Food Forum: Keeping infants safe

New warnings are aimed at reducing the number of deaths and injuries caused by infant carriers falling from shopping carts.

By Paul Giampavolo

This January shopping carts began displaying a new warning label alerting consumers not to use their own personal infant carriers or car seats on shopping carts. This new warning is in direct response to the hundreds of infants who were seriously injured in stores when their carriers fell from shopping carts. This past November an infant tragically died when his infant carrier fell from the cart in a supermarket parking lot. Personal infant carriers are not designed for use with shopping carts and most manufacturers of the personal carriers have been warning consumers against using their products in conjunction with shopping carts for years. Now the shopping cart industry is communicating this message by placing the warning directly on the shopping cart itself.
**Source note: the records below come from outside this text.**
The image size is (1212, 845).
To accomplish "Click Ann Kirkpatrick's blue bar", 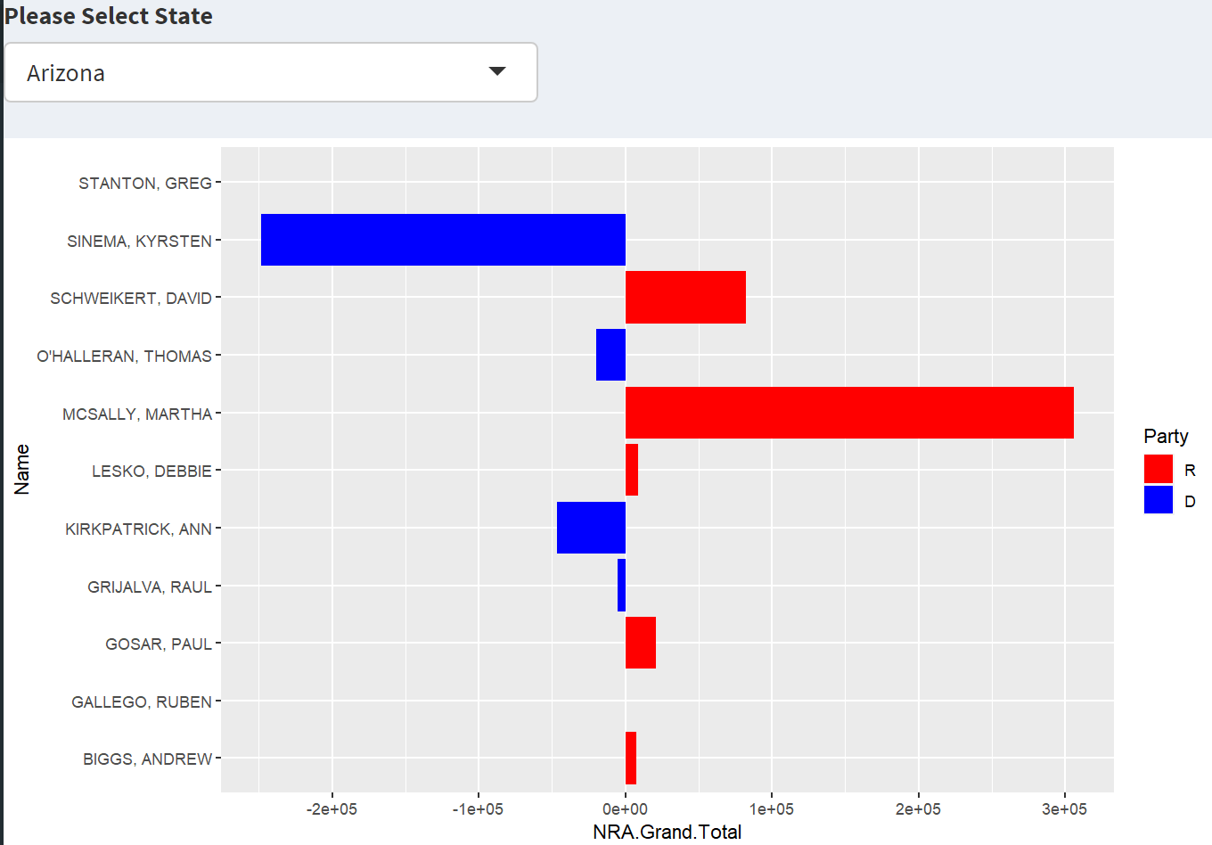I will click(591, 528).
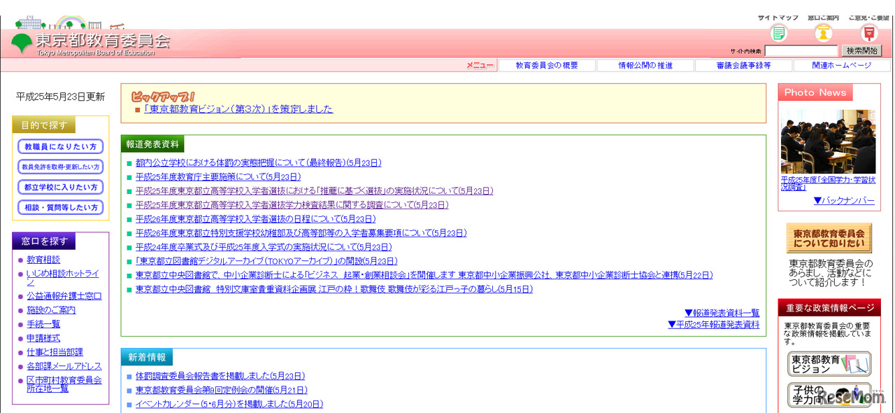Image resolution: width=895 pixels, height=413 pixels.
Task: Click the ご意見・ご要望 red mailbox icon
Action: click(868, 32)
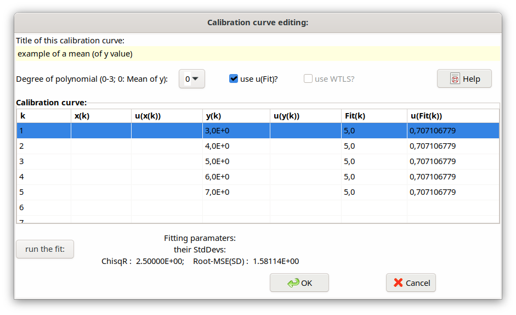516x315 pixels.
Task: Click the green arrow icon on OK
Action: click(x=293, y=283)
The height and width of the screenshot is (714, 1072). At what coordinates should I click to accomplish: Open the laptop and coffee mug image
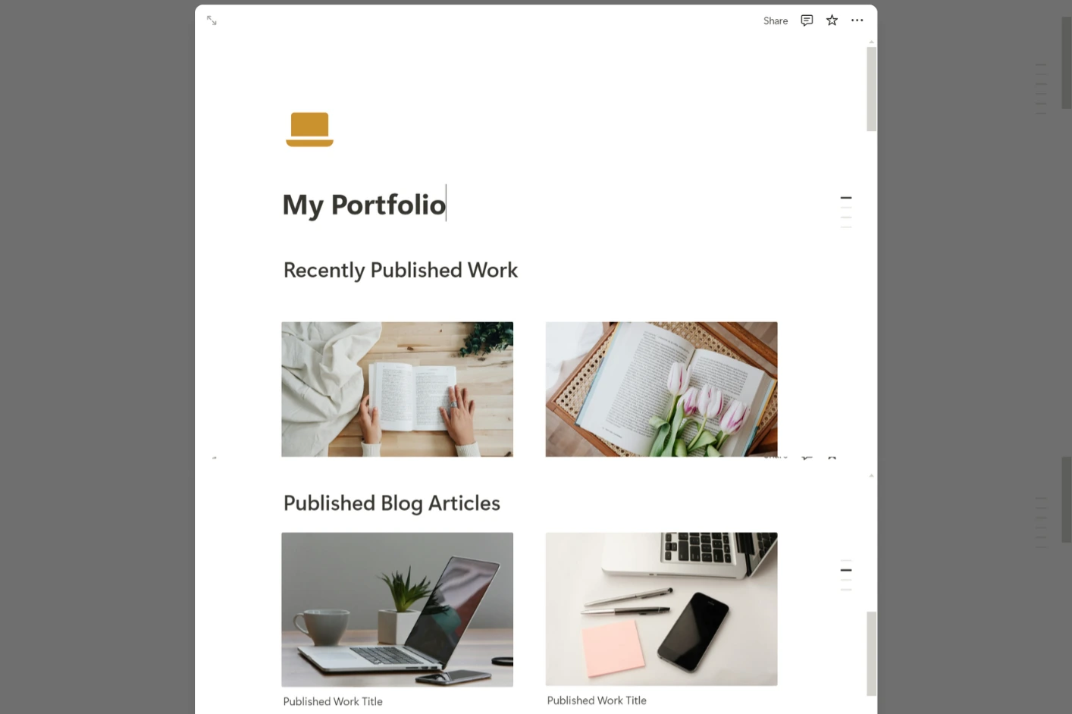click(x=397, y=609)
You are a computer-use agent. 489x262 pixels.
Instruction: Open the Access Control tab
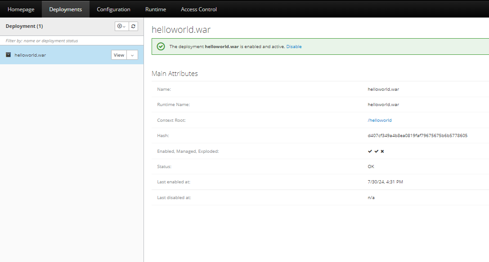[199, 9]
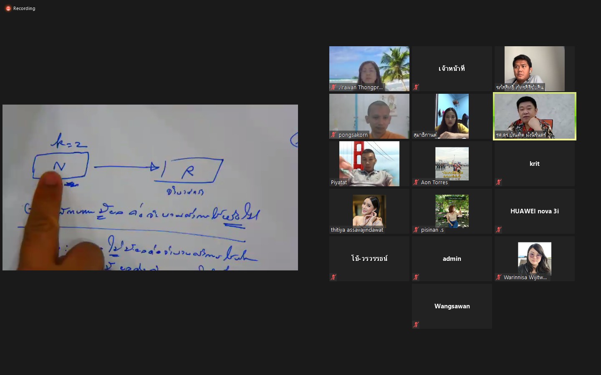This screenshot has height=375, width=601.
Task: Click the red Recording indicator icon
Action: (x=8, y=8)
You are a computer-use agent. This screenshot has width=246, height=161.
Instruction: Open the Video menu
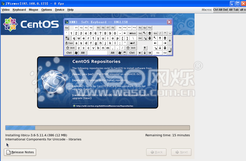click(6, 9)
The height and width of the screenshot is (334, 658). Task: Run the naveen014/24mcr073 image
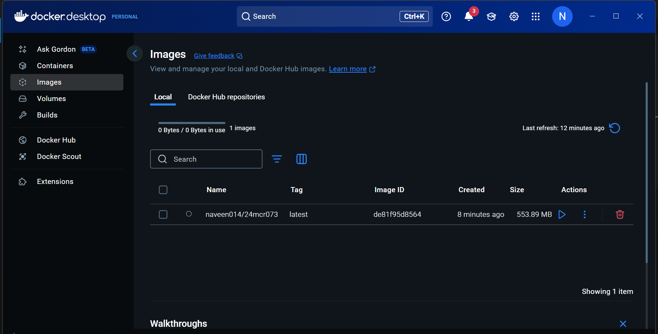(x=562, y=214)
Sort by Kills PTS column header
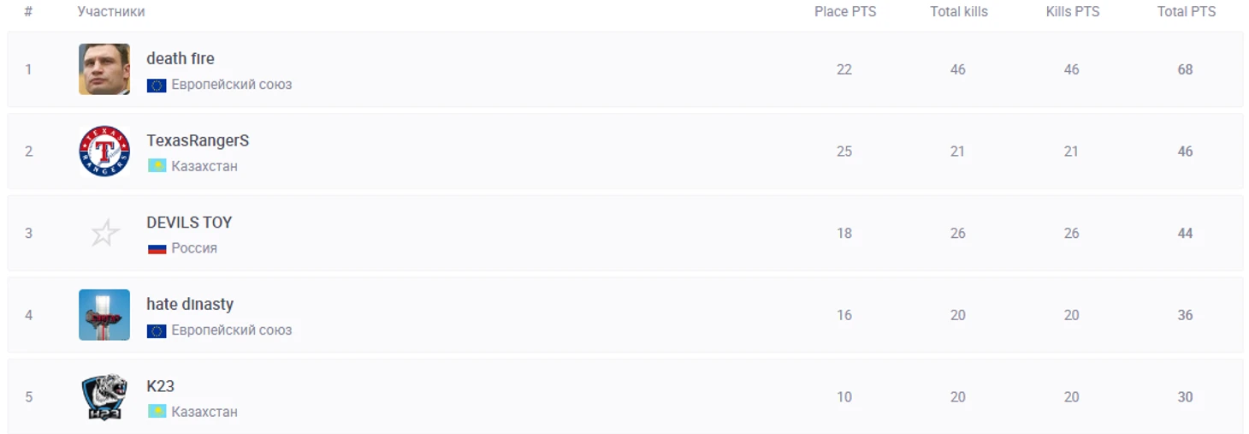Image resolution: width=1249 pixels, height=434 pixels. click(x=1073, y=12)
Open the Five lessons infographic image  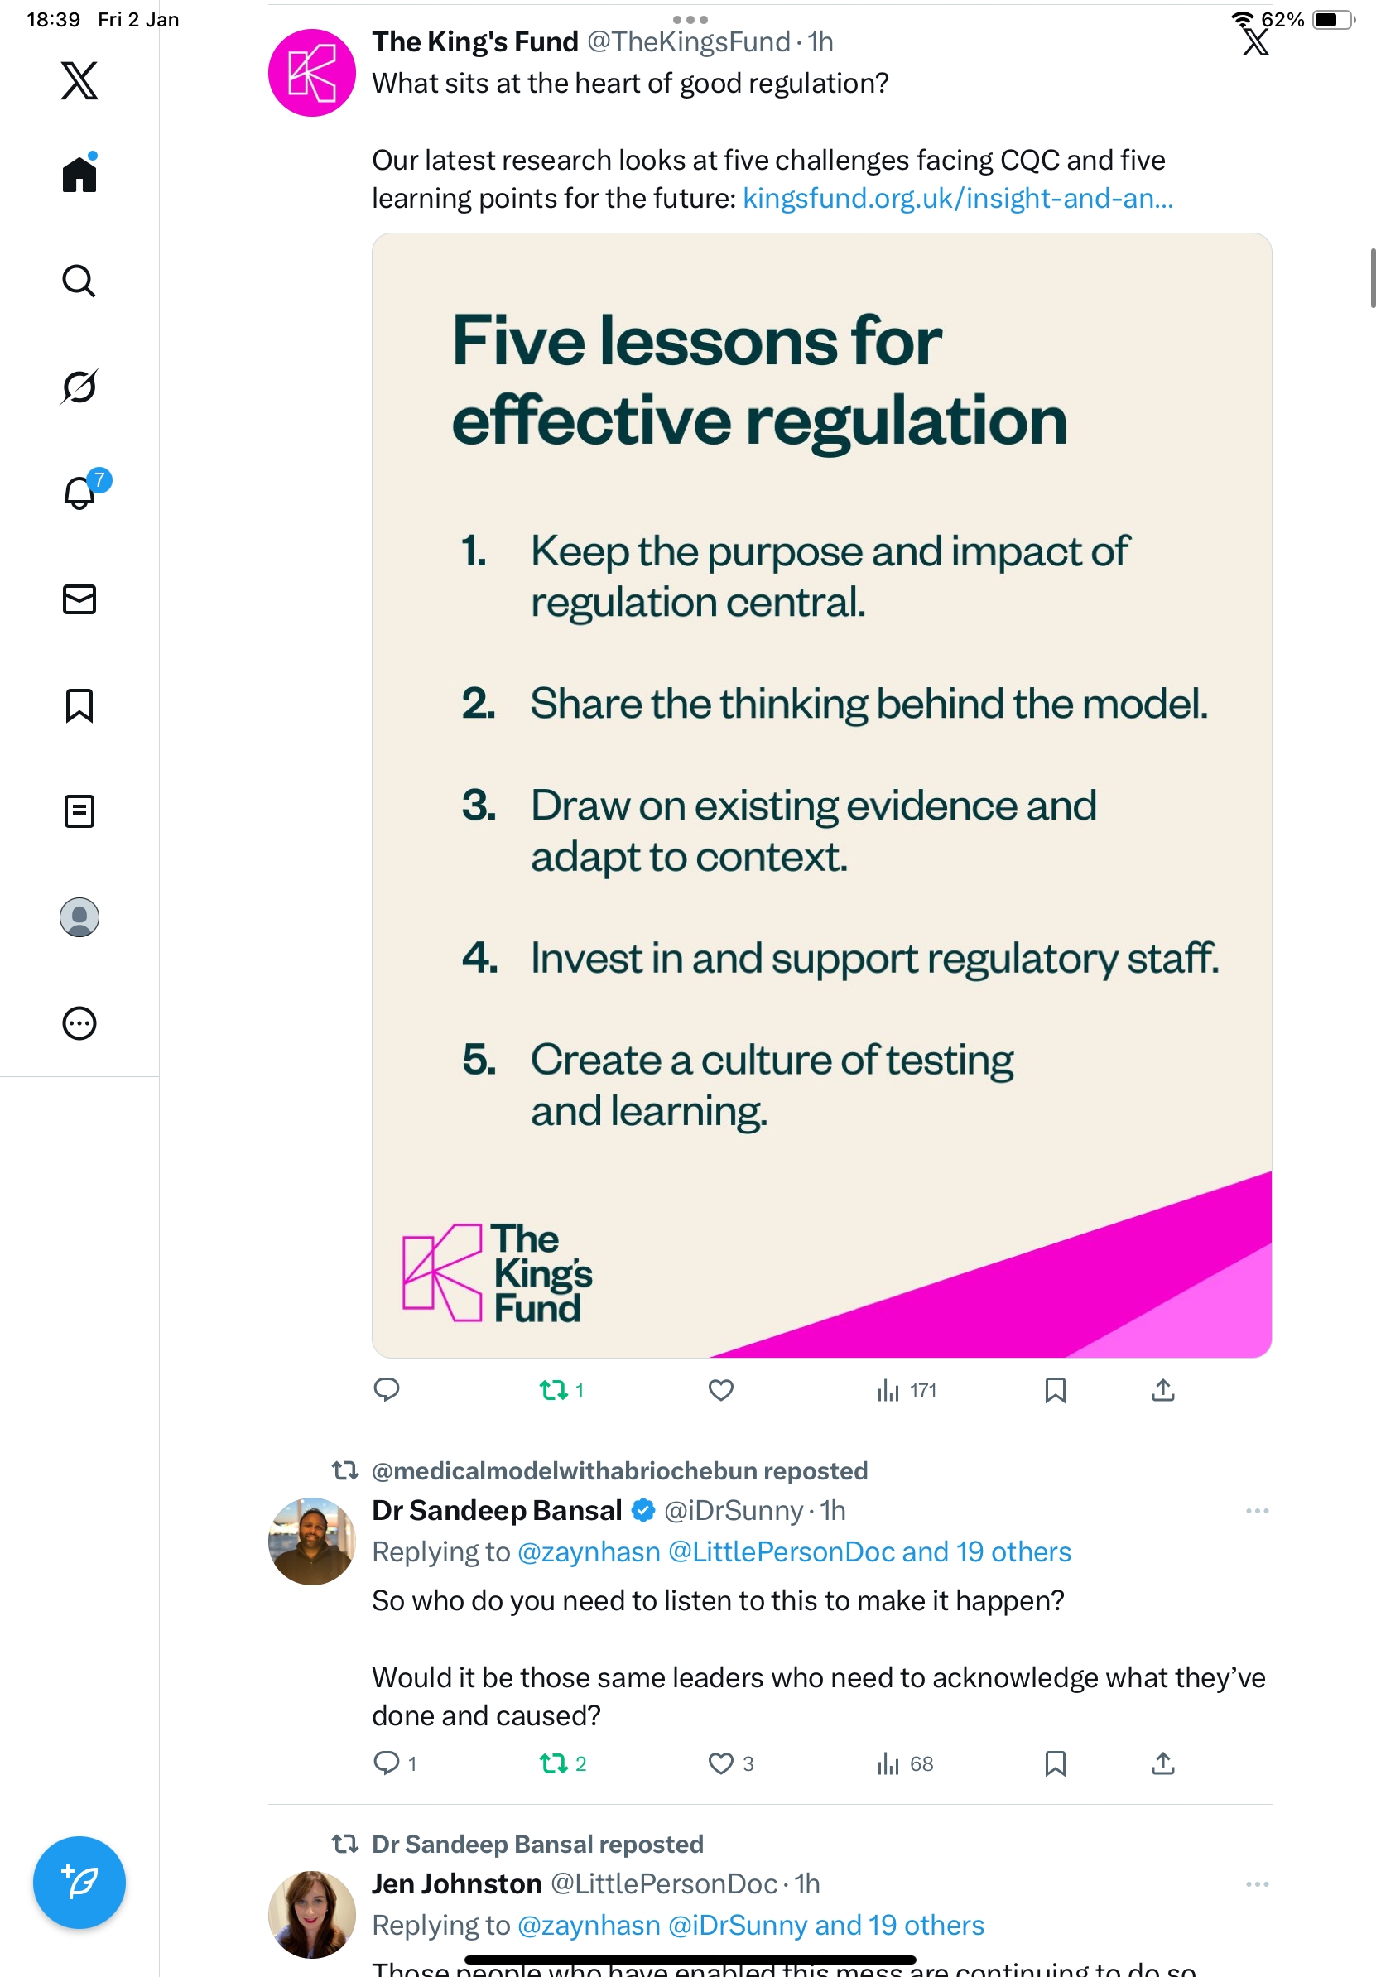[821, 794]
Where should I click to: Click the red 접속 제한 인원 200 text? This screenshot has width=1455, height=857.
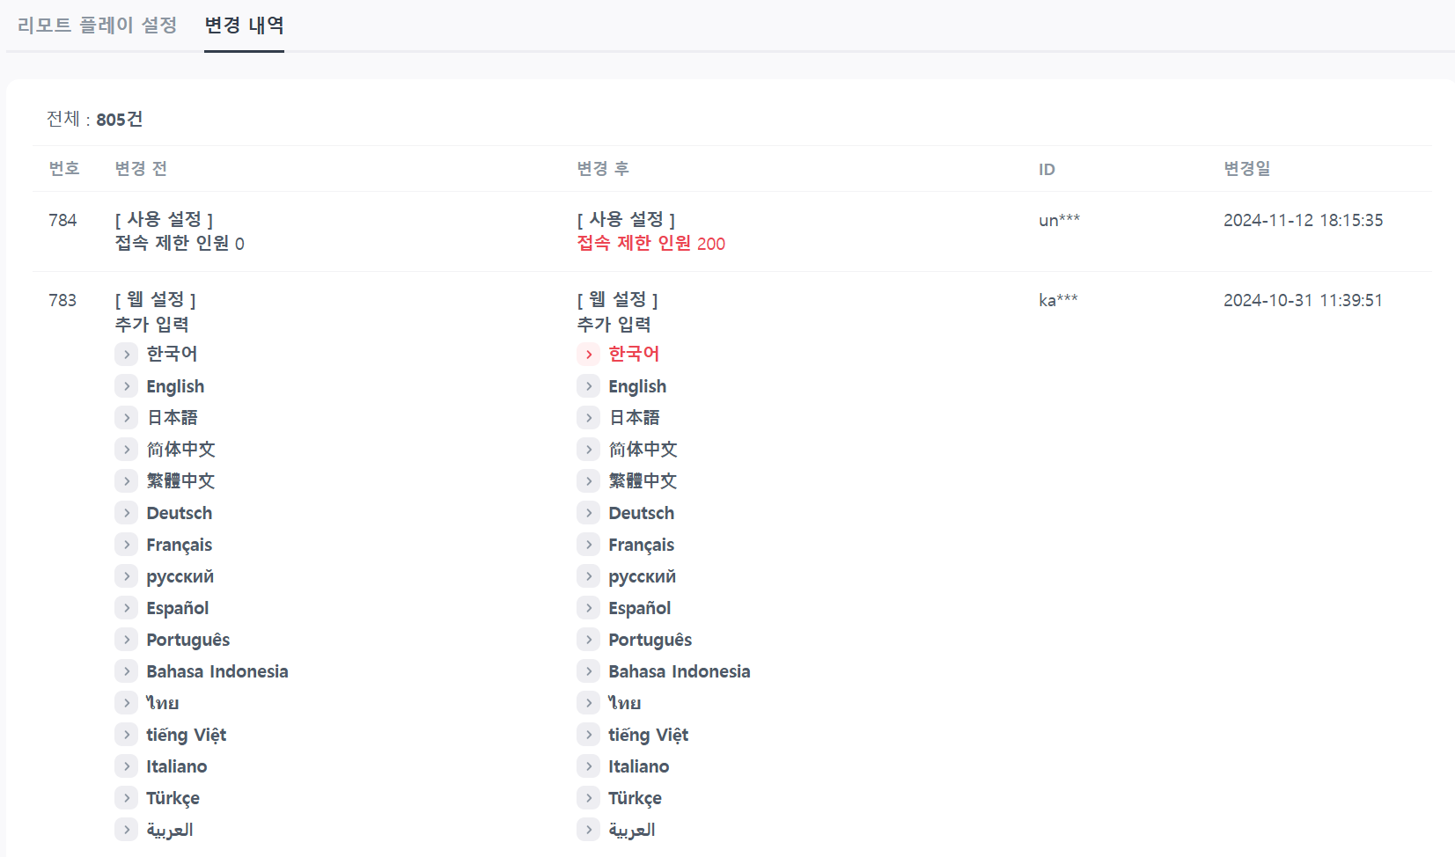click(650, 244)

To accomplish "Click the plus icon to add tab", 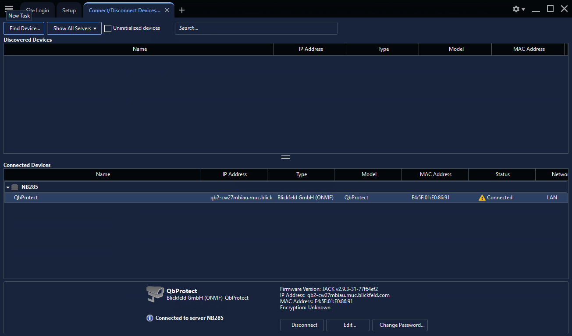I will pyautogui.click(x=182, y=10).
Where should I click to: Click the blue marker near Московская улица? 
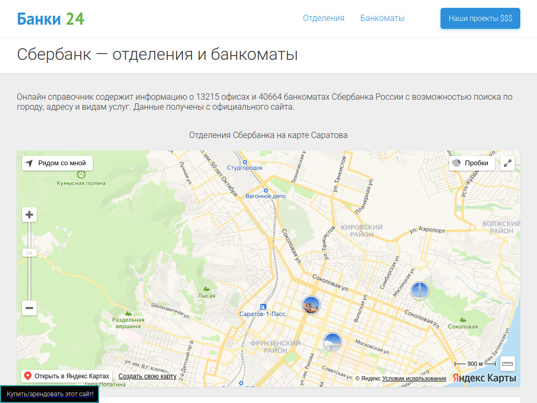(334, 341)
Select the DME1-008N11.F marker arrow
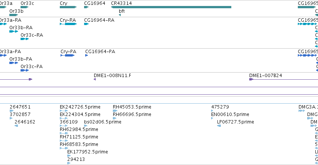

A safer alternative for consumers who shop with infants is to use the commercial infant carriers that are specifically designed to be permanently mounted and used on shopping carts. These commercial-grade infant carriers have been provided by most retailers since the 1980s and are usually made available on several carts within the store.

According to the Consumer Product Safety Commission, some 20,000 children are injured in shopping carts each year. 82% of these injuries are falls, making shopping cart falls the nation’s top injury to children under the age of 5. While the majority of these injuries involve small children—mostly in the 1- to 2-year-old range who fall from the seat or basket portion of the cart—5% of these injuries involve infants whose carrier falls from the shopping cart.

The new warning was developed by the American Society for Testing Methods International (ASTM) Shopping Cart Subcommittee and is part of the newly revised shopping cart standard. ASTM formed a technical subcommittee with active participation from the Consumer Product Safety Commission (CPSC) to analyze the causes of why children fall out of shopping carts and what can be done to prevent injuries. Developing ASTM safety standards is the process by which children’s injuries involving consumer products are addressed and remedied in the United States. This subcommittee reviewed injury data provided by the National Electronic Injury Surveillance System Injury or Potential Injury Incident Database and special studies done by the CPSC. The ASTM standard calls for installing safety restraints on all shopping carts, keeping carts and restraints in good working order and providing warnings to consumers.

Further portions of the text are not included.